START PROVIDED MATERIAL
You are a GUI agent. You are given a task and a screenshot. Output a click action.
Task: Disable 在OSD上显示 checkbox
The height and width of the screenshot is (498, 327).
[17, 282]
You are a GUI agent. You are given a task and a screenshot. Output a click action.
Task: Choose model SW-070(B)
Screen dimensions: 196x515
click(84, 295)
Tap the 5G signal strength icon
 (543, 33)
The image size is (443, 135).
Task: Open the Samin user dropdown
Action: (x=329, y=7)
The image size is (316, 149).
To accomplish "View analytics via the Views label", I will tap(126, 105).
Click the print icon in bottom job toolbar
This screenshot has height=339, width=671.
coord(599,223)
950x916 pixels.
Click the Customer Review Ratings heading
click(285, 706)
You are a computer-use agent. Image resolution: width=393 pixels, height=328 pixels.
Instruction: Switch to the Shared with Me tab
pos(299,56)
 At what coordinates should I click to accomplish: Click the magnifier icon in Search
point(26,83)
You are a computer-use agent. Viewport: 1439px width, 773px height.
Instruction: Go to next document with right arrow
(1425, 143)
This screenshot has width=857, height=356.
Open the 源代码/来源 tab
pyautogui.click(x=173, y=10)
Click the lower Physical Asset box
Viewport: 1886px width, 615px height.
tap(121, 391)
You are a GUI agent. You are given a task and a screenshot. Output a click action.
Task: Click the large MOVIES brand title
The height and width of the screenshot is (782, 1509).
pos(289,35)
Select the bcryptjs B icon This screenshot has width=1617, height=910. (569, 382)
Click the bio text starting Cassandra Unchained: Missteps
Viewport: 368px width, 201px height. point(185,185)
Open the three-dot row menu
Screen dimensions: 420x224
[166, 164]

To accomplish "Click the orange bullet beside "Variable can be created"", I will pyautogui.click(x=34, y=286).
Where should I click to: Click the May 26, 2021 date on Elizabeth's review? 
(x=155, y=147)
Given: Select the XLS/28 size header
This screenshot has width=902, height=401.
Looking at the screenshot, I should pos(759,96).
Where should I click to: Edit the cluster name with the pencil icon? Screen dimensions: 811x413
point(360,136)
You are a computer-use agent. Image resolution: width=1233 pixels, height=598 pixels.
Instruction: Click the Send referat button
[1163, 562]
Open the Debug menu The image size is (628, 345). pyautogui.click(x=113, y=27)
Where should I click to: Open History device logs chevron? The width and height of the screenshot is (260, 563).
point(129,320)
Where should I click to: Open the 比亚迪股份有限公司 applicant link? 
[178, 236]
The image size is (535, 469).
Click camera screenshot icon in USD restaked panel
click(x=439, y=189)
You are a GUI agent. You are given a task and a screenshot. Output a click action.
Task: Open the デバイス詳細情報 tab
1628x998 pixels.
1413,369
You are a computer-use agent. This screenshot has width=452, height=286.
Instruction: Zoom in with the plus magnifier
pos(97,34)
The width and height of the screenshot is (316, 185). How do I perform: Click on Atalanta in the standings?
END PROVIDED MATERIAL
**TASK**
The answer must be an exact reproduction of all the records.

**SOLUTION**
You are a GUI agent. You are given a task and a screenshot. Output a click action.
Task: Disable 在OSD上显示 checkbox
The height and width of the screenshot is (498, 327).
[17, 282]
You are a GUI agent. You are given a task and a screenshot. Output a click action.
Task: Choose model SW-070(B)
Screen dimensions: 196x515
click(84, 295)
Tap the 5G signal strength icon
 (543, 33)
The image size is (443, 135).
Task: Open the Samin user dropdown
Action: (x=329, y=7)
The image size is (316, 149).
To accomplish "View analytics via the Views label", I will tap(126, 105).
Click the print icon in bottom job toolbar
This screenshot has height=339, width=671.
coord(599,223)
950x916 pixels.
Click the Customer Review Ratings heading
click(285, 706)
You are a computer-use agent. Image resolution: width=393 pixels, height=328 pixels.
Instruction: Switch to the Shared with Me tab
pos(299,56)
 At what coordinates should I click to accomplish: Click the magnifier icon in Search
point(26,83)
You are a computer-use agent. Viewport: 1439px width, 773px height.
Instruction: Go to next document with right arrow
(1425, 143)
This screenshot has width=857, height=356.
Open the 源代码/来源 tab
pyautogui.click(x=173, y=10)
Click the lower Physical Asset box
Viewport: 1886px width, 615px height.
tap(121, 391)
You are a GUI agent. You are given a task and a screenshot. Output a click action.
Task: Click the large MOVIES brand title
The height and width of the screenshot is (782, 1509).
pos(289,35)
Select the bcryptjs B icon This screenshot has width=1617, height=910. (569, 382)
Click the bio text starting Cassandra Unchained: Missteps
Viewport: 368px width, 201px height. point(185,185)
Open the three-dot row menu
Screen dimensions: 420x224
[166, 164]

To accomplish "Click the orange bullet beside "Variable can be created"", I will pyautogui.click(x=34, y=286).
Where should I click to: Click the May 26, 2021 date on Elizabeth's review? 
(x=155, y=147)
Given: Select the XLS/28 size header
This screenshot has width=902, height=401.
Looking at the screenshot, I should pos(759,96).
Where should I click to: Edit the cluster name with the pencil icon? Screen dimensions: 811x413
point(360,136)
You are a computer-use agent. Image resolution: width=1233 pixels, height=598 pixels.
Instruction: Click the Send referat button
[1163, 562]
Open the Debug menu The image size is (628, 345). pyautogui.click(x=113, y=27)
Where should I click to: Open History device logs chevron? The width and height of the screenshot is (260, 563).
point(129,320)
Where should I click to: Open the 比亚迪股份有限公司 applicant link? 
[178, 236]
The image size is (535, 469).
Click camera screenshot icon in USD restaked panel
click(x=439, y=189)
You are a GUI agent. You are given a task and a screenshot. Output a click action.
Task: Open the デバイス詳細情報 tab
1628x998 pixels.
1413,369
You are a computer-use agent. This screenshot has width=452, height=286.
Instruction: Zoom in with the plus magnifier
pos(97,34)
The width and height of the screenshot is (316, 185). How do I perform: Click on Atalanta in the standings?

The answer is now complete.